ABSTRACT

As an American artist of mixed-race ancestry who matured in the climate of European modernism, painter William H. Johnson stands apart from the conventional primitivists of the early twentieth century. Johnson was part of a generation of visual artists captivated by tribal art, imitated and admired as the creation of exotic primitive peoples whose racial origins positioned them in a world of casual naturalism and mystical spirituality that had been lost to the industrialized West. But as Richard Powell argues, Johnson’s connection to primitivism can be explained neither as a manifestation of racial essentialism nor in terms of the widespread modernist practice of stylistic appropriation from tribal art forms.
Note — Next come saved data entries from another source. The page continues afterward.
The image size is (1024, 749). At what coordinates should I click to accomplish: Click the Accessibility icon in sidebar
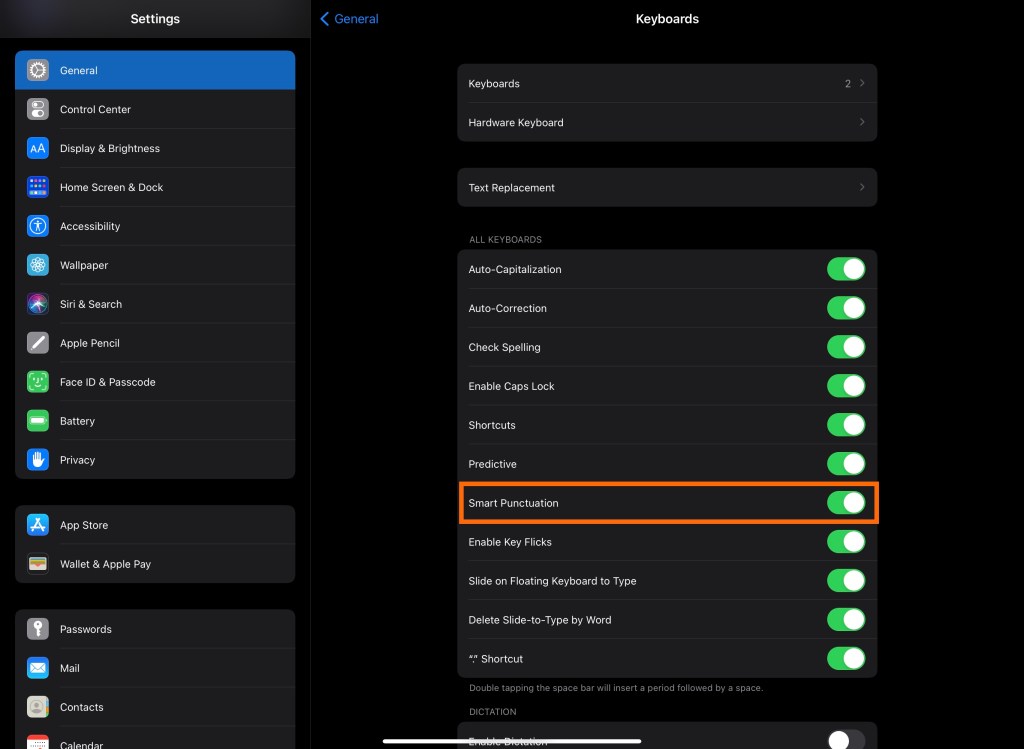(x=37, y=226)
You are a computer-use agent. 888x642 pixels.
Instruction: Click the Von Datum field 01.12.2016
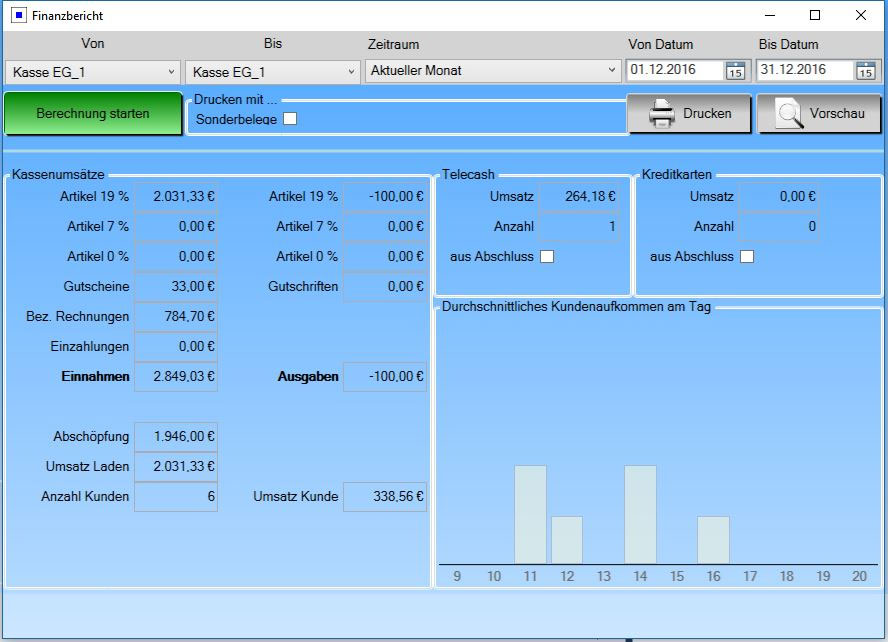pos(675,70)
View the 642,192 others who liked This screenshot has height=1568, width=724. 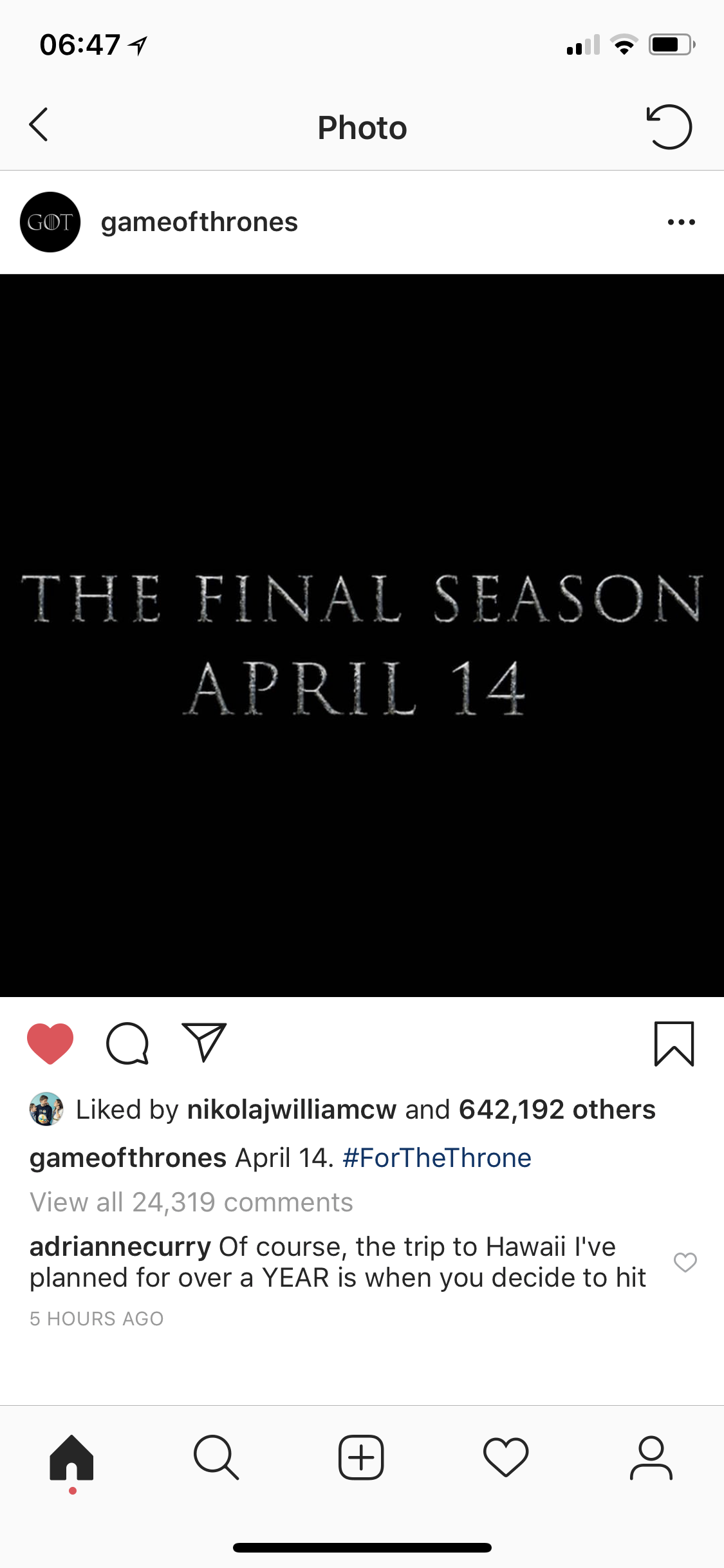point(557,1110)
Rather, it was a complex and deeply felt conviction based on his prolonged self-examination as a person of color who identified with traditional folk cultures and the experience of cultural difference.

Jesus and the Three Marys is understood here as a highly individual work of modern religious art whose formal qualities and emotional tenor are located in the uniqueness of African-American religious experience, specifically the expressive, physical mode of worship practiced by black fundamentalist Christians. Powell attributes to Johnson, as an artist whose works incorporate multiple stylistic and cultural sources, from European modernism to the Harlem Renaissance, an authentic “internalized primitivism” liberated from the degrading connotations with which the term has been encoded.